Slipped capital femoral epiphysis may occur more frequently in patients with endocrine disorders (including GHD and Turner syndrome) or with rapid growth. Onset of a limp or complaints of hip or knee pain in somatropin patients should be carefully evaluated. Rapid growth may also result in progression of preexisting scoliosis. Patients with a history of scoliosis or skeletal abnormalities, which may be present in untreated Noonan, Turner or Prader-Willi syndrome, should be monitored.
Patients with Turner Syndrome should be evaluated carefully for otitis media and other ear disorders since these patients have an increased risk of ear and hearing disorders. Somatropin treatment may increase the occurrence of otitis media in patients with Turner syndrome. Somatropin may also increase the risk of IH in Turner patients. In addition, patients with Turner syndrome should be monitored closely for cardiovascular disorders (e.g., stroke, aortic aneurysm/dissection, hypertension) as these patients are also at risk for these conditions.
Congenital heart disease is an inherent component of Noonan syndrome. Though a clinical study in Noonan syndrome reported no evidence of somatropin-induced ventricular hypertrophy or exacerbation of preexisting ventricular hypertrophy (as judged by echocardiography), the safety of Norditropin® in children with Noonan syndrome and significant cardiac disease is not known.
Cases of pancreatitis have been reported rarely in children and adults receiving somatropin treatment, with some evidence supporting a greater risk in children compared with adults. Girls who have Turner syndrome may be at greater risk than other somatropin-treated children. Pancreatitis should be considered in any somatropin-treated patient, especially a child, who develops persistent severe abdominal pain.
Other somatropin-related adverse reactions include injection site reactions/rashes, lipoatrophy and headaches. Subcutaneous injection of somatropin at the same site repeatedly may result in tissue atrophy and can be avoided by rotating the injection site.
Somatropin inhibits 11ß-hydroxysteroid dehydrogenase type 1 (11ßHSD-1) in adipose/hepatic tissue, and may significantly impact the metabolism of cortisol and cortisone.
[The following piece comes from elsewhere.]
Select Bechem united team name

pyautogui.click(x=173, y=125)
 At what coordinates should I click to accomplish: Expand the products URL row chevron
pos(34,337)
In patients treated with somatropin, previously undiagnosed central (secondary) hypoadrenalism may be unmasked requiring glucocorticoid replacement therapy. In addition, patients treated with glucocorticoid replacement therapy, especially with cortisone acetate and prednisone, for previously diagnosed hypoadrenalism may require an increase in their maintenance or stress doses.
Careful monitoring is advisable when somatropin is administered in combination with other drugs known to be metabolized by CP450 liver enzymes (e.g., corticosteroids, sex steroids, anticonvulsants, cyclosporine) as limited published data suggest somatropin may alter clearance of these compounds.
Because oral estrogen may reduce IGF-1 response to somatropin treatment, girls and women on oral estrogen replacement may require greater doses of somatropin.
The safety and effectiveness of Norditropin® in patients age 65 years and older has not been evaluated in clinical studies. Elderly patients may be more sensitive to the actions of somatropin and may be more prone to develop adverse reactions.